**Required action 1**
Answer these questions using the passage on regional value chains in developing Asia.
(a) Which two economies does the passage say host large semiconductor manufacturing industries?
(b) By what percentage did China's value-added exports of inputs to the rest of developing Asia increase during 2016–2019?
(c) By how much did developing Asia's imports of inputs from the US decline in 2020?
**Required action 2**
Continue the passage on regional value chains in developing Asia from where it stops.

**Selected text**
Segment Open

Figure 1. Value-Added Trade in Intermediates in Developing Asia, 2013-2021

Data source: Asian Development Bank, Multiregional Input-Output database.

As shown in the left panel of Figure 2, the rising intra-regional trade in intermediates (dark orange bars) notably benefited Korea and Taiwan, which host large semiconductor manufacturing industries. Regional exports of intermediates to the rest of the world (light orange bars) declined, particularly from Malaysia and Vietnam, making China even more critical as a destination market for Asian intermediate manufactures.

The relative role of China in supplying inputs to regional partners declined. Value-added exports of inputs by China to the rest of developing Asia (dark blue bars) increased by 45% during 2016–2019, slower than exports of inputs to the region by Japan (57%), Europe (77%), and the US (143%). Across economies, this decreasing reliance on inputs from China is illustrated by dark blue bars being shorter than light blue bars (e.g., Thailand) or dark blue bars even going negative (e.g., Taiwan).

 Figure 2. Changes in Cross-Border Value Chain Participation

Changes are reported as percentage point differences in participation rates.
Data source: Asian Development Bank, Multiregional Input-Output database.

Regional value chains cushioned the impact of the pandemic in 2020

Resilient regional supply of intermediates kept downstream industries afloat as the pandemic hit. In 2020, developing Asia’s imports of inputs declined by 11% from Europe, and 14% from the US. In contrast, imports of inputs from China declined by only 1.0%, while they rose by 0.3% from the rest of the region. The resilience of regional sourcing thus mitigated the decline in imports from non-regional suppliers. As shown in the right panel of Figure 2, across economies imports of inputs generally decreased in 2020 (negative blue bars). But imports of inputs from China still increased in Cambodia, Taiwan, Thailand, and Vietnam (dark blue bars), helping these economies navigate through shortages in inputs.

Segment Closed

**Information**
Segment Open

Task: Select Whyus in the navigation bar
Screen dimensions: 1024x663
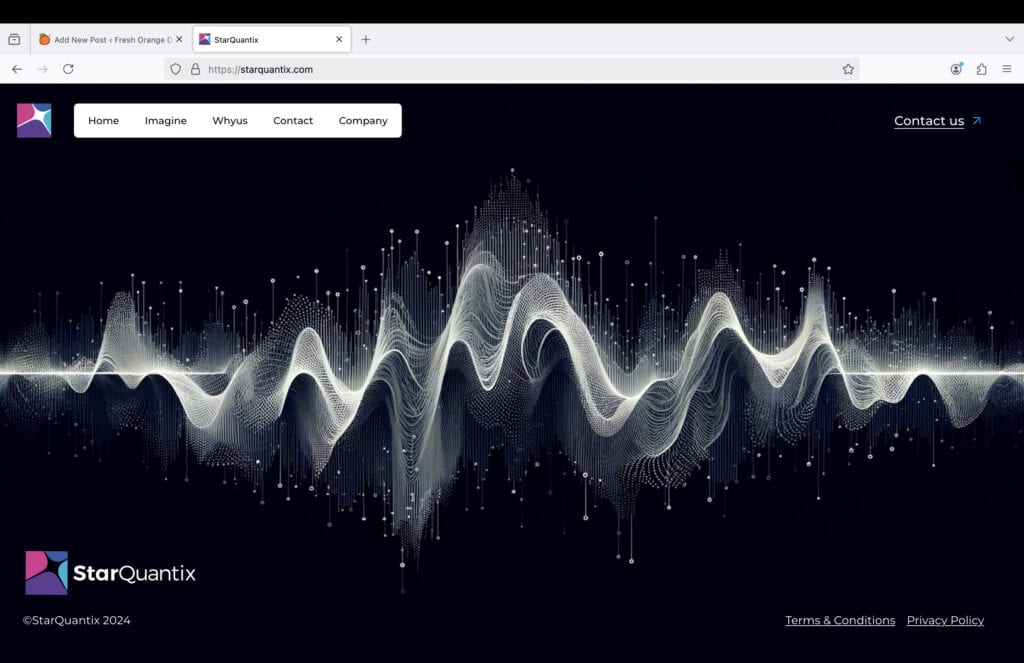Action: (229, 121)
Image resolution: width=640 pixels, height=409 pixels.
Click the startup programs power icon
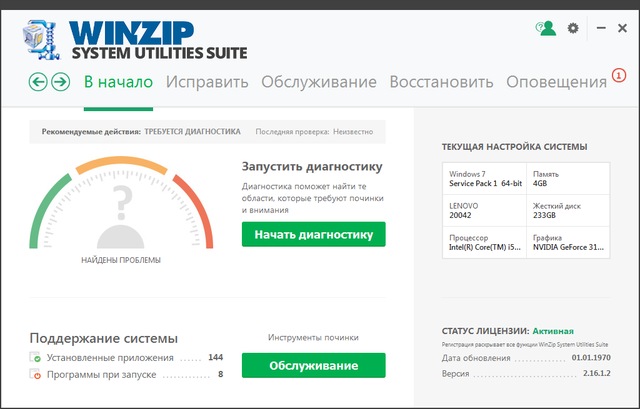(36, 375)
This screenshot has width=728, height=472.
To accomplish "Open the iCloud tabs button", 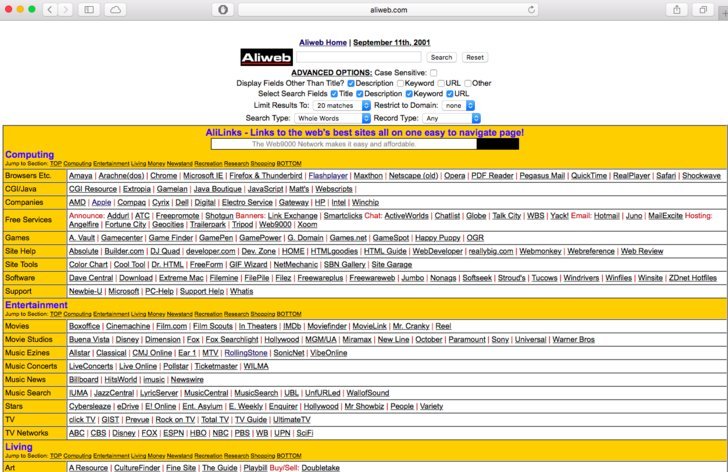I will (x=116, y=9).
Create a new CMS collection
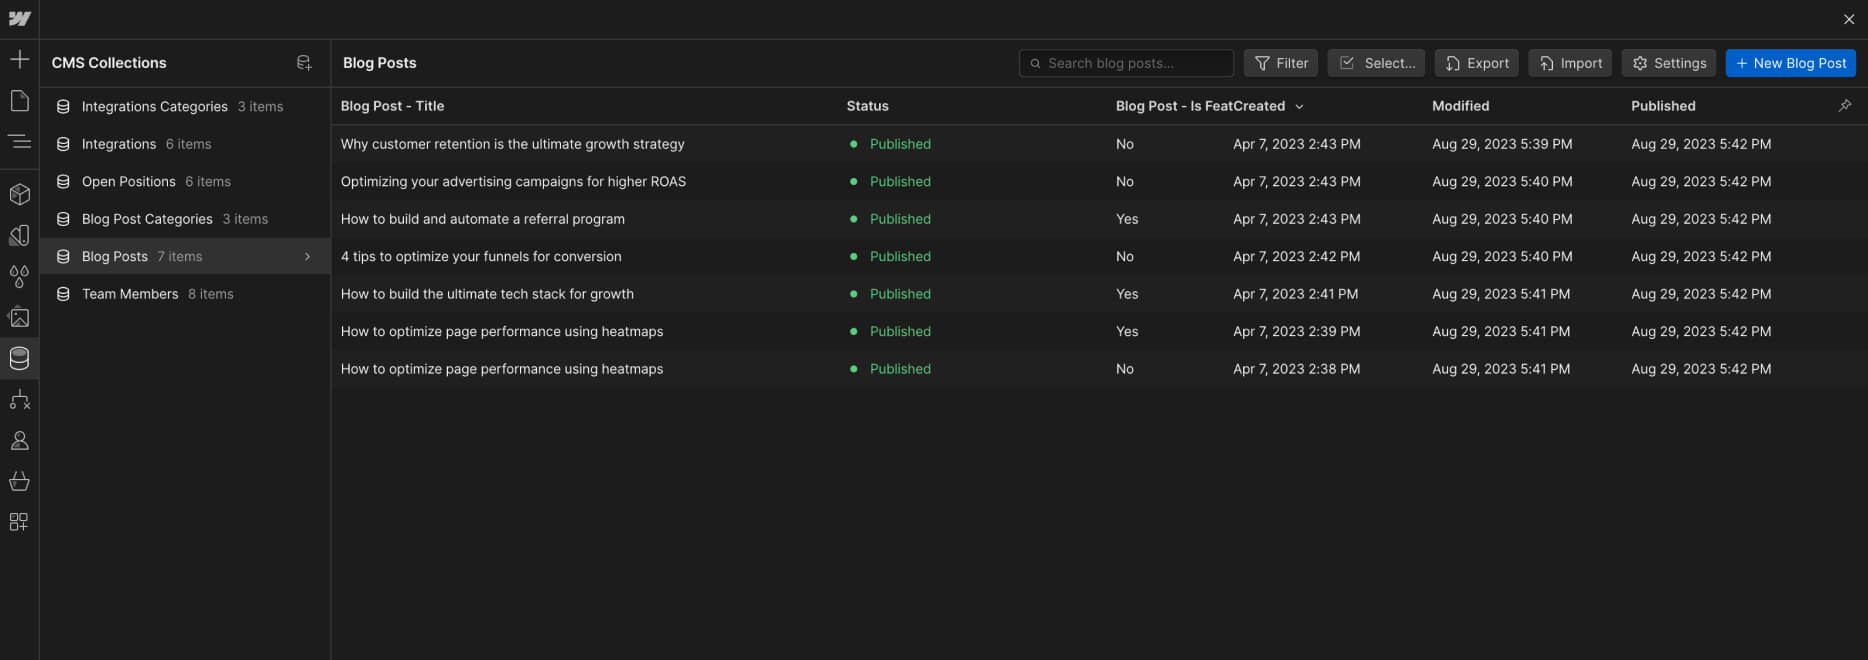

Segment Closed

**Task response 1**
(a) Korea and Taiwan
(b) 45%
(c) 14%

**Task response 2**
Resilient Chinese exports of final goods kept upstream industries afloat. Regional sales of intermediates to China increased by 6% in 2020, while sales to Europe fell by 4% and to the US by 10%. Commodity exporters such as Laos and Mongolia suffered from declining sales outside the region (negative light orange bars), but rising purchases by China partially offset these declines (dark orange bars). The decline in global demand for intermediates was milder for exporters of manufactured intermediates such as Singapore and Thailand but there also, Chinese exporters mitigated the slowdown by increasing purchases of inputs. This resilience in China's demand for intermediates was due to its strong rebound after March 2020, driven by global demand for electronics.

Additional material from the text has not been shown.